→ A block of data:
* * * * * * * * *
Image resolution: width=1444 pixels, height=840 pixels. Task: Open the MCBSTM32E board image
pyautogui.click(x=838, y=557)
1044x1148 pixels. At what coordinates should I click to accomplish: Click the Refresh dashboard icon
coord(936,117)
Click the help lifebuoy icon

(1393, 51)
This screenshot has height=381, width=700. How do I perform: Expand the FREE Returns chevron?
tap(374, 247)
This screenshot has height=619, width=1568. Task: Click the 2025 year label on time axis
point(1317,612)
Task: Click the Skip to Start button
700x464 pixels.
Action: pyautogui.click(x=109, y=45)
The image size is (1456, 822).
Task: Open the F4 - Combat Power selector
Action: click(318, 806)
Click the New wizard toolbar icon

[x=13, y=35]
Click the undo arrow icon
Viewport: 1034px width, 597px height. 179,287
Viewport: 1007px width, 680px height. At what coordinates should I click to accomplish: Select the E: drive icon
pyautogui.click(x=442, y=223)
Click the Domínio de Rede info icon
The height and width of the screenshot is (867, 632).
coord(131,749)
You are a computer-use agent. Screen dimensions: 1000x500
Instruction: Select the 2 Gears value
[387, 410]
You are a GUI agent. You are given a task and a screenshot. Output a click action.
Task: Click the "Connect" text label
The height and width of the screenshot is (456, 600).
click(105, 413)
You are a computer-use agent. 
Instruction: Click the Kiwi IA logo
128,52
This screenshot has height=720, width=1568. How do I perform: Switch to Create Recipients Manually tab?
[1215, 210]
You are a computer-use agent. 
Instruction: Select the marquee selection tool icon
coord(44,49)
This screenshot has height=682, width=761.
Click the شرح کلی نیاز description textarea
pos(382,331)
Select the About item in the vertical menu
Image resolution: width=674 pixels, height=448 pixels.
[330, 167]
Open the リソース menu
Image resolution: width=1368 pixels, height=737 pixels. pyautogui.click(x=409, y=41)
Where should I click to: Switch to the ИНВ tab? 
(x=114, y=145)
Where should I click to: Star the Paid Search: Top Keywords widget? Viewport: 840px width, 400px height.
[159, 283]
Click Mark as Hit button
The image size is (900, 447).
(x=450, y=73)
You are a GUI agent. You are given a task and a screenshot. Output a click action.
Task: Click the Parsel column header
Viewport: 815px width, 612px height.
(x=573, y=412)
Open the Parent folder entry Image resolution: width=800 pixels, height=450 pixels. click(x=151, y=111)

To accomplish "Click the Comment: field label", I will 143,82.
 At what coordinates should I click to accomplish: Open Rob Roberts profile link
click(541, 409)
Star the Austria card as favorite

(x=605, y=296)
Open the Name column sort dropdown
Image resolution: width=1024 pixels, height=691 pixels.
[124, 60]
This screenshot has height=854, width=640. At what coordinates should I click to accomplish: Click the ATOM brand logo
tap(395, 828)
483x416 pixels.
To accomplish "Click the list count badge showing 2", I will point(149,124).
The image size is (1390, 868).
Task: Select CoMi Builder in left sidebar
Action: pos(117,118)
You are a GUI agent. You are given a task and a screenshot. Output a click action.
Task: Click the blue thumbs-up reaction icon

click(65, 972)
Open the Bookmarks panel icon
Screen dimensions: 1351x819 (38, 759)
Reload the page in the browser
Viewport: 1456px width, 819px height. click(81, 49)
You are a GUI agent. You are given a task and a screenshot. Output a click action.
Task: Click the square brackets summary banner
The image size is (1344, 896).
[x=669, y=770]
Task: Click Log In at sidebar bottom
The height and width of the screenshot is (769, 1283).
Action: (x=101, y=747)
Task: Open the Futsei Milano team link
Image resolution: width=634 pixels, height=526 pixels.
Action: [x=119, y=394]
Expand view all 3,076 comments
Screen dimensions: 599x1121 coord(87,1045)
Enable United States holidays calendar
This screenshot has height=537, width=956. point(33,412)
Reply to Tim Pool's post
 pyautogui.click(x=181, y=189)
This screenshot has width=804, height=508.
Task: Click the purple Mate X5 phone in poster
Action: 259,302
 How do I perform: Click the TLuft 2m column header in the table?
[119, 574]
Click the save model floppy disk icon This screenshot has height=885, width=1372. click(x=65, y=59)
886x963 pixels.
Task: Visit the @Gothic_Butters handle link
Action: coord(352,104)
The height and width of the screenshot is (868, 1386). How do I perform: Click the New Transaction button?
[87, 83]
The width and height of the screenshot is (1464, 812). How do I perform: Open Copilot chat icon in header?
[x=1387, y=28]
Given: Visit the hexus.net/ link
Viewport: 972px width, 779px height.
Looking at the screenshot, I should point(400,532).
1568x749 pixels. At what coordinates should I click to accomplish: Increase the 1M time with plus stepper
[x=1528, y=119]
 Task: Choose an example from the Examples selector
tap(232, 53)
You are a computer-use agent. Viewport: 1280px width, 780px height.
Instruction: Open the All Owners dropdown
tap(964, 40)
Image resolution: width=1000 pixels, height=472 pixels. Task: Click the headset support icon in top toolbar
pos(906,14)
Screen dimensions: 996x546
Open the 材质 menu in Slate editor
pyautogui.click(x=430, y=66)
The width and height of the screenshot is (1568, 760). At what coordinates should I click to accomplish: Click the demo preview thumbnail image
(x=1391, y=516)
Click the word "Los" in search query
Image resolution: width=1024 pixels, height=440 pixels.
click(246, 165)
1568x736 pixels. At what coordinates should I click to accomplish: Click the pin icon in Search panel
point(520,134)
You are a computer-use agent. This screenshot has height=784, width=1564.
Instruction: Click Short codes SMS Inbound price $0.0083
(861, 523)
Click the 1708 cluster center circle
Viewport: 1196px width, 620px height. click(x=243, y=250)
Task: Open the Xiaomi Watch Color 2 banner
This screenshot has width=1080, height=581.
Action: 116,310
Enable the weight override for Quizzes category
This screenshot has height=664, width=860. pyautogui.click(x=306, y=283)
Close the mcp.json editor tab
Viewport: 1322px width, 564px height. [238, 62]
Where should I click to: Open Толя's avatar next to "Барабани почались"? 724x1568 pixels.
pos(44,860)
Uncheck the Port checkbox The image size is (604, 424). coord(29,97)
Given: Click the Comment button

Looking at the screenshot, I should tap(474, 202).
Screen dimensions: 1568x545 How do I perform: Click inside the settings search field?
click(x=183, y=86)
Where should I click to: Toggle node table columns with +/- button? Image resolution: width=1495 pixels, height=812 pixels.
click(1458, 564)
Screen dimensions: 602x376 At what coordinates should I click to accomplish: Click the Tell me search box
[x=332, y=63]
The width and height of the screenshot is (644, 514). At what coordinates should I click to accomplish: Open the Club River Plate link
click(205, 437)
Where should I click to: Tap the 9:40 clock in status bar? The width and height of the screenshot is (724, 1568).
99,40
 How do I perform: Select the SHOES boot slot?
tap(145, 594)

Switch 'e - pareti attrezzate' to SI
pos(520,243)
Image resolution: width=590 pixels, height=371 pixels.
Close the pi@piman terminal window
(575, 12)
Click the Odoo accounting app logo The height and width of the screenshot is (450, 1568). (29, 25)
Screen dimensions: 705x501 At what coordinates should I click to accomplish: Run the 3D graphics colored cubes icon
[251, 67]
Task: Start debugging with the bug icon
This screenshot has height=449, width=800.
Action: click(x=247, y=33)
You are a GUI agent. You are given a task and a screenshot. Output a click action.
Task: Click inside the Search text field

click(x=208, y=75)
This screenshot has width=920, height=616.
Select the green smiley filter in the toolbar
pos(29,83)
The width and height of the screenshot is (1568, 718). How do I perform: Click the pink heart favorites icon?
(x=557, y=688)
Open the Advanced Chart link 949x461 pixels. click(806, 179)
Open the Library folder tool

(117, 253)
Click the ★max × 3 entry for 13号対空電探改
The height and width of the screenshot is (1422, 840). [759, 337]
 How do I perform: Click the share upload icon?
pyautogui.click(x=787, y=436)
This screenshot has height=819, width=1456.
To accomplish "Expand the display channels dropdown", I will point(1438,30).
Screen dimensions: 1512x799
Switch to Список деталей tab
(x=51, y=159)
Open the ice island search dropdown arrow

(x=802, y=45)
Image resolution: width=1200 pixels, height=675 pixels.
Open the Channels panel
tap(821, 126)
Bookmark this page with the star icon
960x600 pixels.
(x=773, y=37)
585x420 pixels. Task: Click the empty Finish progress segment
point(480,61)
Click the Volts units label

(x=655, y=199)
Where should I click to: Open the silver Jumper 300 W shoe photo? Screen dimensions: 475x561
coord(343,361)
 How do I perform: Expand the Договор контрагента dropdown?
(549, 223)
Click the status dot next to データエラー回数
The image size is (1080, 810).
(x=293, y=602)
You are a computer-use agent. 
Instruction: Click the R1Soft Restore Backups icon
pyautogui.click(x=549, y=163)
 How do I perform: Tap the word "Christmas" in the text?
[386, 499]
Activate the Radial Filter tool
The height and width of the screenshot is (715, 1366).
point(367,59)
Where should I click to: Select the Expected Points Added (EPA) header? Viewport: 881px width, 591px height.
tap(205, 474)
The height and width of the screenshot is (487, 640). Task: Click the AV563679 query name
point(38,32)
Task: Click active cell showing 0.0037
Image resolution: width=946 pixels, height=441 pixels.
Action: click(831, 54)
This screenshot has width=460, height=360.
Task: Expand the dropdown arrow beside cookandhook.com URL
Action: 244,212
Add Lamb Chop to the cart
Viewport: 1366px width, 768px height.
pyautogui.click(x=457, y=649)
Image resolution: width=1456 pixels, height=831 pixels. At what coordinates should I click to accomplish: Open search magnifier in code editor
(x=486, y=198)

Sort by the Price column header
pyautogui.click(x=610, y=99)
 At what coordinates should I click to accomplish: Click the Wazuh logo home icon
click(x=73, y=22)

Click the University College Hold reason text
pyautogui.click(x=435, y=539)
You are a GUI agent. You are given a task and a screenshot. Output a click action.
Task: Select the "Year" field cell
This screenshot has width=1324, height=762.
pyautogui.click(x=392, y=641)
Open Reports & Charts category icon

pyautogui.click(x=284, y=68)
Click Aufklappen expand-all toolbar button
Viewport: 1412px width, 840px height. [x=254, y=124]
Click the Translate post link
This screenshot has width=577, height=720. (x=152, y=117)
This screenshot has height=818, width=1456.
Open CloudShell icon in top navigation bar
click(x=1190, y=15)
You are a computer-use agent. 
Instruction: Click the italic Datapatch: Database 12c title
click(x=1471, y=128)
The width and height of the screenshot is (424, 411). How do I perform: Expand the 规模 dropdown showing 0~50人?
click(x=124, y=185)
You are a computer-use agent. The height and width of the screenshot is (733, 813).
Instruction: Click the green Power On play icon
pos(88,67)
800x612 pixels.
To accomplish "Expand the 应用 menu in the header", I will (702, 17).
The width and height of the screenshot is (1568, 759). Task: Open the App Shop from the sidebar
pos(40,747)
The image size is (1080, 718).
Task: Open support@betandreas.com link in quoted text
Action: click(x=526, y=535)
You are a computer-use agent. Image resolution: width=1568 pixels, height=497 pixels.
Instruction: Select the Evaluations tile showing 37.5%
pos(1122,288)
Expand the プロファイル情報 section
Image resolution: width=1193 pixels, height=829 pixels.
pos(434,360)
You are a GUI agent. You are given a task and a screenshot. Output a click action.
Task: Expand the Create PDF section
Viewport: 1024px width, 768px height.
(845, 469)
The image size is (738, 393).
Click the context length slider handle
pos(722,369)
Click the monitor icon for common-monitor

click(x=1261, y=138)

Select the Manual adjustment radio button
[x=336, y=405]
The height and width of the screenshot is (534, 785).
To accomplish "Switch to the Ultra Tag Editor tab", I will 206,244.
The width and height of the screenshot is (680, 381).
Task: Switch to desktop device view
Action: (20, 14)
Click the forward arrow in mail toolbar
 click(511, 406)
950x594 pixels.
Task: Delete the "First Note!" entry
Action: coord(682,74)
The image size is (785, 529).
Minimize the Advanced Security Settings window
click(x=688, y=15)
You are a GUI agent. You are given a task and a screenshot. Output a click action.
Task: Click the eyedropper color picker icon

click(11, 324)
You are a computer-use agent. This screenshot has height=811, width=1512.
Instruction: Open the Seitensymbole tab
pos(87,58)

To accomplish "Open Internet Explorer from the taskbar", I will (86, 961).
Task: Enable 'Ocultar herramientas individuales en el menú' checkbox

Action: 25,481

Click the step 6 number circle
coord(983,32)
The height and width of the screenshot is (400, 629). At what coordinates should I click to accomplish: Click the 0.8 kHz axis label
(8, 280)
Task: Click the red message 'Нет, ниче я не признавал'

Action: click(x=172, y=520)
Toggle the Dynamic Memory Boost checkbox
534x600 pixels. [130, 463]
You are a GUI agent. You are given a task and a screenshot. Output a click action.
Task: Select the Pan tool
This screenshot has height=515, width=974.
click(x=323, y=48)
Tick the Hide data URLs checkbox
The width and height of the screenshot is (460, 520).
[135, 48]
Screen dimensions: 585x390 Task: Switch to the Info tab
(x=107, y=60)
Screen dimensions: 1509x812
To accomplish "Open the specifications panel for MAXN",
* * * * * * * * *
→ Direction: Rewrite the lines of the listing from the line with "Task: Click active cell showing 0.0037" to the line with "will (702, 17).", changing "Lamb Chop" to "Beef Stew" and leaving everything else as it is.

→ Solved exercise:
Task: Click active cell showing 0.0037
Image resolution: width=946 pixels, height=441 pixels.
Action: click(831, 54)
This screenshot has width=460, height=360.
Task: Expand the dropdown arrow beside cookandhook.com URL
Action: 244,212
Add Beef Stew to the cart
Viewport: 1366px width, 768px height.
pyautogui.click(x=457, y=649)
Image resolution: width=1456 pixels, height=831 pixels. At what coordinates should I click to accomplish: Open search magnifier in code editor
(x=486, y=198)

Sort by the Price column header
pyautogui.click(x=610, y=99)
 At what coordinates should I click to accomplish: Click the Wazuh logo home icon
click(x=73, y=22)

Click the University College Hold reason text
pyautogui.click(x=435, y=539)
You are a GUI agent. You are given a task and a screenshot. Output a click action.
Task: Select the "Year" field cell
This screenshot has width=1324, height=762.
pyautogui.click(x=392, y=641)
Open Reports & Charts category icon

pyautogui.click(x=284, y=68)
Click Aufklappen expand-all toolbar button
Viewport: 1412px width, 840px height. [x=254, y=124]
Click the Translate post link
This screenshot has width=577, height=720. (x=152, y=117)
This screenshot has height=818, width=1456.
Open CloudShell icon in top navigation bar
click(x=1190, y=15)
You are a computer-use agent. 
Instruction: Click the italic Datapatch: Database 12c title
click(x=1471, y=128)
The width and height of the screenshot is (424, 411). How do I perform: Expand the 规模 dropdown showing 0~50人?
click(x=124, y=185)
You are a computer-use agent. The height and width of the screenshot is (733, 813).
Instruction: Click the green Power On play icon
pos(88,67)
800x612 pixels.
To accomplish "Expand the 应用 menu in the header", I will (702, 17).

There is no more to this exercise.